Glossary
Adjustable Rate Mortgage (ARM)
A mortgage in which the interest changes periodically, according to corresponding fluctuations in an index. Among the most common indices are the rates on 1-year constant-maturity Treasury (CMT) securities, the Cost of Funds Index (COFI), and the London Interbank Offered Rate (LIBOR). Consequently, payments made by the borrower may change over time with the changing interest rate (alternatively, the term of the loan may change).
Amortization
The loan payment consists of a portion which will be applied to pay the accruing interest on a loan, with the remainder being applied to the principal.
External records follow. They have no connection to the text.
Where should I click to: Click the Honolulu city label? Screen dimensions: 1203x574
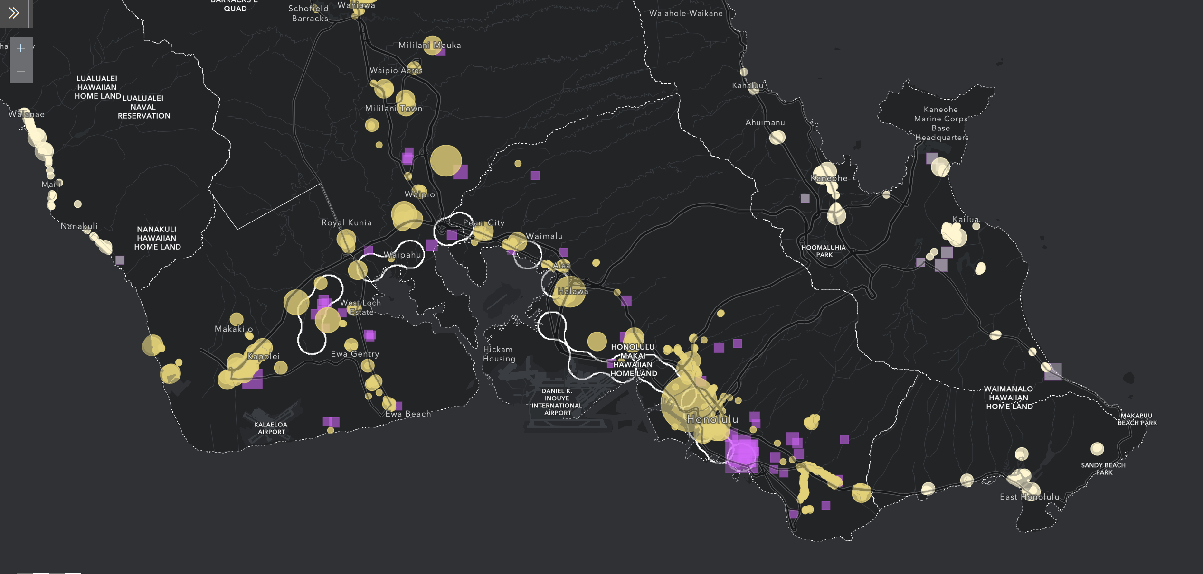point(712,419)
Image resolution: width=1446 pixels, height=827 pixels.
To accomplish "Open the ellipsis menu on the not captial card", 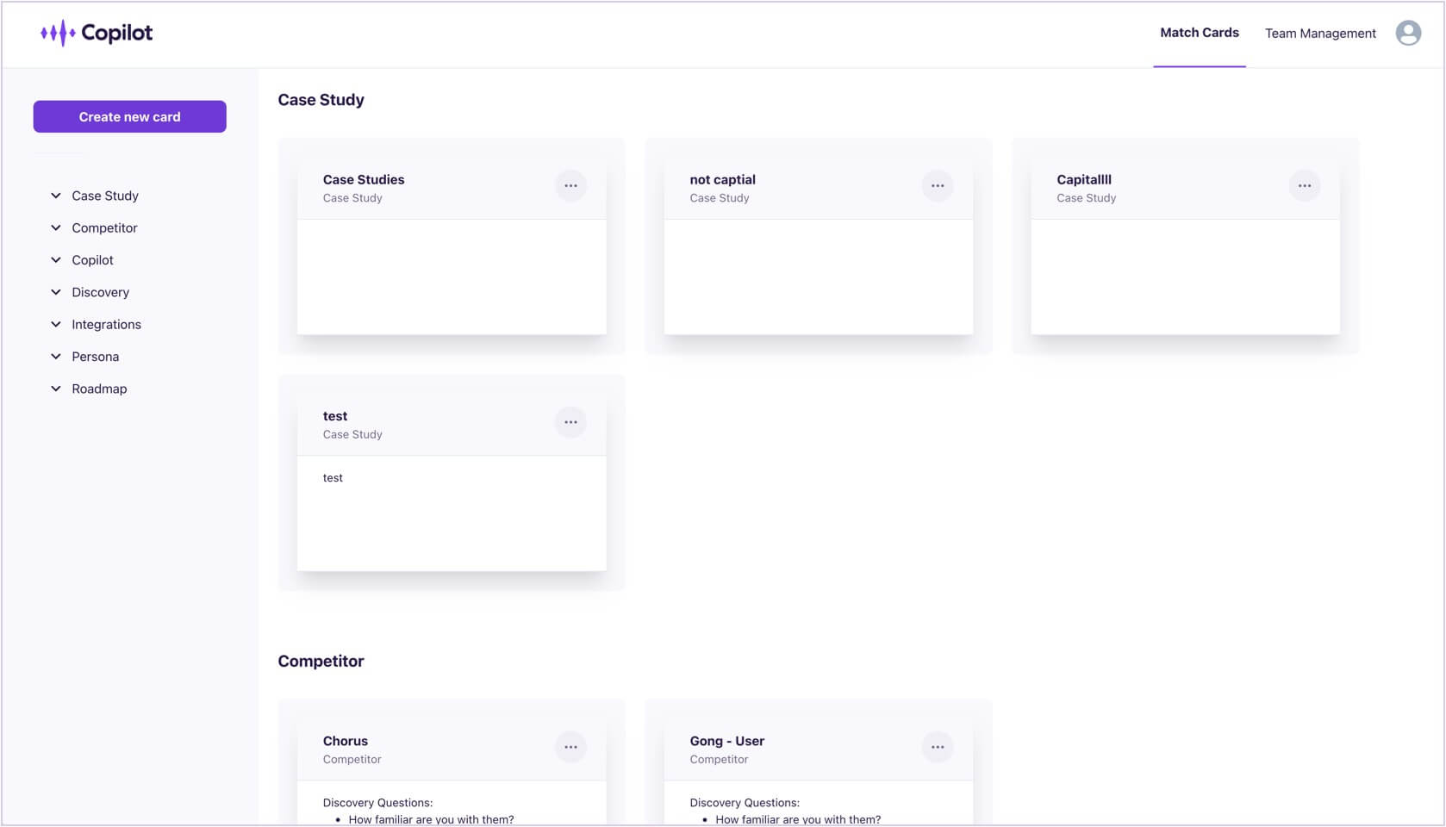I will [x=938, y=185].
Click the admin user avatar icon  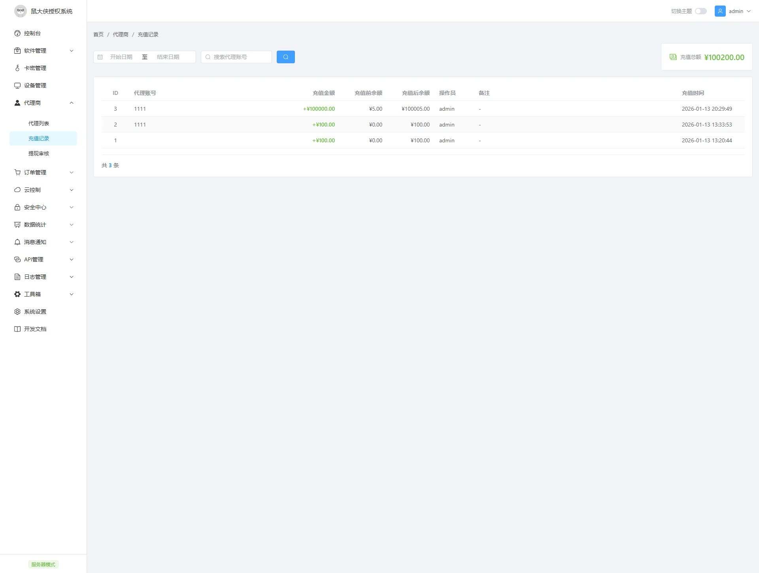(720, 11)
Over time, the interest portion decreases as the loan balance decreases, and the amount applied to principal increases so that the loan is paid off (amortized) in the specified time.
Annual Percentage Rate (APR)
The interest rate for a whole year (annualized), rather than just a monthly fee/rate, as applied on a loan, mortgage, credit card, etc. It is a finance charge expressed as an annual rate.
Appraisal
A written justification of the price paid for a property, primarily based on an analysis of comparable sales of similar homes nearby.
Closing Costs
Closing costs are separated into what are called "non-recurring closing costs" and "pre-paid items." Non-recurring closing costs are any items which are paid just once as a result of buying the property or obtaining a loan. "Pre-paids" are items which recur over time, such as property taxes and homeowners insurance.
Down Payment
The part of the purchase price of a property that the buyer pays in cash and does not finance with a mortgage.
Earnest Money Deposit
A deposit made by the potential home buyer to show that he or she is serious about buying the house.
Escrow Account
Once you close your purchase transaction, you may have an escrow account or impound account with your lender. This means the amount you pay each month includes an amount above what would be required if you were only paying your principal and interest. The extra money is held in your impound account (escrow account) for the payment of items like property taxes and homeowner's insurance when they come due. The lender pays them with your money instead of you paying them yourself.